The album begins inauspiciously with “Baby, Baby Baby”, a dull tune consisting mainly of the title, repeated over and over. “Gamblin’ Blues” is as generic as its title (nobody knows a gambler when “his luck is down”). “Acquainted with the Wind” is just as hackneyed, lyric-wise (“I’m a travelin’ man/wherever I roam”), but its mix of country blues and riff-rock — Earle on mandolin and Whitmore on fiddle provide the downhome flavor, guitarist Masterson the rock ‘n’ roll — make it one of the album’s better numbers. “The Usual Time” (that is, for lovemaking) reworks Buster Brown’s 1959 R&B hit, “Fannie Mae”. “Baby’s Just As Mean As Me”, a duet with Eleanor Whitmore, harkens back to ’30s string band music, and it’s a wry delight.

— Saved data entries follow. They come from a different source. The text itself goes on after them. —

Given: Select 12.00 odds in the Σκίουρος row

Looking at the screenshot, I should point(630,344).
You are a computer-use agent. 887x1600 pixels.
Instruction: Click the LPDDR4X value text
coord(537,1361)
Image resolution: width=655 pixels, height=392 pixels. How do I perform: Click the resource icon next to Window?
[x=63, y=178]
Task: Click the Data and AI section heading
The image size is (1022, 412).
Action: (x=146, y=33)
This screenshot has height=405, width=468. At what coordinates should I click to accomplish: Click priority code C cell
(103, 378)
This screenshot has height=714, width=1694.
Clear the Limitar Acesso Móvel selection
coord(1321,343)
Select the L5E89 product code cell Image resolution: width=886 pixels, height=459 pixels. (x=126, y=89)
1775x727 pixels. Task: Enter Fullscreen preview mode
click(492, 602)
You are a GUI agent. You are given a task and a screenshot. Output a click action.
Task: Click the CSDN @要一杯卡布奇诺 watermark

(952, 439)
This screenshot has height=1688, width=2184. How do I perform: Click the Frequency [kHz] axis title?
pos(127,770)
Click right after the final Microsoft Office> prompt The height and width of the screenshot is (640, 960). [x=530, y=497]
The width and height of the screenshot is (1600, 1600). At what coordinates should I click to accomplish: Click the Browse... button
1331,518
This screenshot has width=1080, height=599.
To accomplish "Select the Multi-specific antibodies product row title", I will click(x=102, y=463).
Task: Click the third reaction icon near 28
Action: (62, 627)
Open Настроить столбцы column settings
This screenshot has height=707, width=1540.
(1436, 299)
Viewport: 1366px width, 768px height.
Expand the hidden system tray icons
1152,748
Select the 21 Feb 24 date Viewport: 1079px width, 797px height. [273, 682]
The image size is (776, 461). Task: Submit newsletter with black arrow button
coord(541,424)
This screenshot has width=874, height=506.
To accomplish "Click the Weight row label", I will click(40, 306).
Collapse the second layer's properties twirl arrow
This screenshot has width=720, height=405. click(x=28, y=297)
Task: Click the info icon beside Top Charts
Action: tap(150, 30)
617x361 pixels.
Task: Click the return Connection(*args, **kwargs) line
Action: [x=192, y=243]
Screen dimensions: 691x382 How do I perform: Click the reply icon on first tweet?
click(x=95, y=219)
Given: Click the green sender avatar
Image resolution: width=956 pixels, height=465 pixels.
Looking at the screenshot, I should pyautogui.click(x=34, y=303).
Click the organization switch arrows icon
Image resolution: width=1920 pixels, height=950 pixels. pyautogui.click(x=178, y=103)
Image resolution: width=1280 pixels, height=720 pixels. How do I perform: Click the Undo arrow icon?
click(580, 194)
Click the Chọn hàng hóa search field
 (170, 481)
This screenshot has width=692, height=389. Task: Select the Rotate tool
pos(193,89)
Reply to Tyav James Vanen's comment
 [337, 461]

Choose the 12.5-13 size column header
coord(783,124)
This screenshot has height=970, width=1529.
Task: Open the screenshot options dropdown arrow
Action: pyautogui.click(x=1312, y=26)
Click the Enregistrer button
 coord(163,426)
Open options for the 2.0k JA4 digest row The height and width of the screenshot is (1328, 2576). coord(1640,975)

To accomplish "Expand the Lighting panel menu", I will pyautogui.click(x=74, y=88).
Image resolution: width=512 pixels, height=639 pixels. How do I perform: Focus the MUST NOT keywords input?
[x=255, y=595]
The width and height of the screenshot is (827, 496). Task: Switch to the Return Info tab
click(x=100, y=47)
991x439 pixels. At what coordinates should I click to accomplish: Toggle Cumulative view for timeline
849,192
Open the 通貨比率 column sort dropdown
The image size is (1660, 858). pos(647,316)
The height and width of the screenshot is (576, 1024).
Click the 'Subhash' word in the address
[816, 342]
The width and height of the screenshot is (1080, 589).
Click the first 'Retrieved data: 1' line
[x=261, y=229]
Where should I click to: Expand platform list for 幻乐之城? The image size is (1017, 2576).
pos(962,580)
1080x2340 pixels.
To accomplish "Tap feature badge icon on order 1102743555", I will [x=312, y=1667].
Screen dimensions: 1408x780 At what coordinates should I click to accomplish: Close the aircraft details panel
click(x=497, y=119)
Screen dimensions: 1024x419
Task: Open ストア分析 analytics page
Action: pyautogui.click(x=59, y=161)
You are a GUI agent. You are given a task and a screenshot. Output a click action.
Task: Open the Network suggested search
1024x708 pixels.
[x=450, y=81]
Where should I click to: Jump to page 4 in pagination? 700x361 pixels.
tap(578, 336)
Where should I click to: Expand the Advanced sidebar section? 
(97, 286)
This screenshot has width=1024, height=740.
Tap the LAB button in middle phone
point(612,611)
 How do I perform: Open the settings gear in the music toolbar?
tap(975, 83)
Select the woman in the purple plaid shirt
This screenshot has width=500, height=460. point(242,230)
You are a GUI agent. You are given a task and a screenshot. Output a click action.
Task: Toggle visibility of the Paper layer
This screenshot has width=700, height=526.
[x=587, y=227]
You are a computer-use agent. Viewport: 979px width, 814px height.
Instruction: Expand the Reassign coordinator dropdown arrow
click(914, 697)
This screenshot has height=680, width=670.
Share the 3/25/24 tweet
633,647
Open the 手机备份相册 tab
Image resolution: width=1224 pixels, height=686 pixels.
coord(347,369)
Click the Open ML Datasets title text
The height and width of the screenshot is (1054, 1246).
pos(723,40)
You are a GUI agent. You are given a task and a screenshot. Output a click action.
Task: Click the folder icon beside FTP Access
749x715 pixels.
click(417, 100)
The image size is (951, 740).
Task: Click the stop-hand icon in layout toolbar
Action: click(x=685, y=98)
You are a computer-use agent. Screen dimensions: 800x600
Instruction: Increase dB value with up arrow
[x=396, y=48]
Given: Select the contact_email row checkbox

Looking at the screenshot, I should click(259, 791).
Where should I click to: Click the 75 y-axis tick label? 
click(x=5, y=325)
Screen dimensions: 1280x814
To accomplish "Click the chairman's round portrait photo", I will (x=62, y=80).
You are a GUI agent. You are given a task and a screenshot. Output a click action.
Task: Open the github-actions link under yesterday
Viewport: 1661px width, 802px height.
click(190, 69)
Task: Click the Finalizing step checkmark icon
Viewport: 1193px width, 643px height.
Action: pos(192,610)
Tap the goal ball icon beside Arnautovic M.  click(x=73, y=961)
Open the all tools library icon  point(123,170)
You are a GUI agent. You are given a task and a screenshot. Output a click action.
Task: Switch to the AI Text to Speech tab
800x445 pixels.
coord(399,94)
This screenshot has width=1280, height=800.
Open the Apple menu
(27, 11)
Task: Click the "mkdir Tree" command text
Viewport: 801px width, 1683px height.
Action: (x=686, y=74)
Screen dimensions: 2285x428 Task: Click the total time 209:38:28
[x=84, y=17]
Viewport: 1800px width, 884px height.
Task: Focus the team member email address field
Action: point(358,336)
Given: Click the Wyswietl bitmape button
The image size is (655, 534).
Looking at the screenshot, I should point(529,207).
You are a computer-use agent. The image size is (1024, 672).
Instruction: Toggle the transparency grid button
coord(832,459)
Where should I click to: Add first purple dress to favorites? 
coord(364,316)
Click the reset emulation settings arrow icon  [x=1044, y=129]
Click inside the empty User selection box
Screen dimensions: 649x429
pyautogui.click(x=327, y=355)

“King of the Blues” has a sludgy, John Lee Hooker-ish groove (bassist Kelly Looney and Masterson especially good here), and Earle’s lyrics mix classic blues tropes (“St. John the Conqueroo”) with more literary, singer-songwriter lines (“a consummate jack of all trades of the Dickensian school”). And talk about literary – on “Tennessee Kid”, Earle’s version of the tale of a hungry young guitar player who sells his soul to the Devil, set to a Hooker boogie beat, the language at times is downright Elizabethan: “The kid invoked Lucifer himself/with oaths most grievously discourteous/and charged him submit forthwith to atone…” It’s self-conscious and a bit forced, but at least there’s a spark of originality, of writing that’s more than a reworking of blues ready-mades. And the menacing “hey, hey, hey” is a nice touch.

“Go Go Boots Are Back” has a great title and a Stones-ish guitar riff, but it illustrates one of the album’s major weaknesses: Earle’s often colorless, overly laidback vocals. The blues is a music of strong vocal personalities, of men (and women) with vivid, outsized personas – think of Muddy Waters’ hoodoo-spiked eroticism, or Howlin’ Wolf’s commanding rasp and roar. Those two titans are models to aspire to, and next to impossible to equal. But “Go Go Boots” cries out for what Earle could, but fails to deliver – the kind of lewd yet tongue in cheek attitude that is Mick Jagger’s stock in trade. Earle instead sounds humorless and detached.

As the song says, the blues ain’t nothing but a good man feeling bad; it is a music that expresses with emotional directness and earthy poetry the quotidian sorrows and pleasures that make up the human condition. Terraplane is a respectful homage by a gifted singer and songwriter, but it only intermittently provides the pleasures of a topnotch blues record.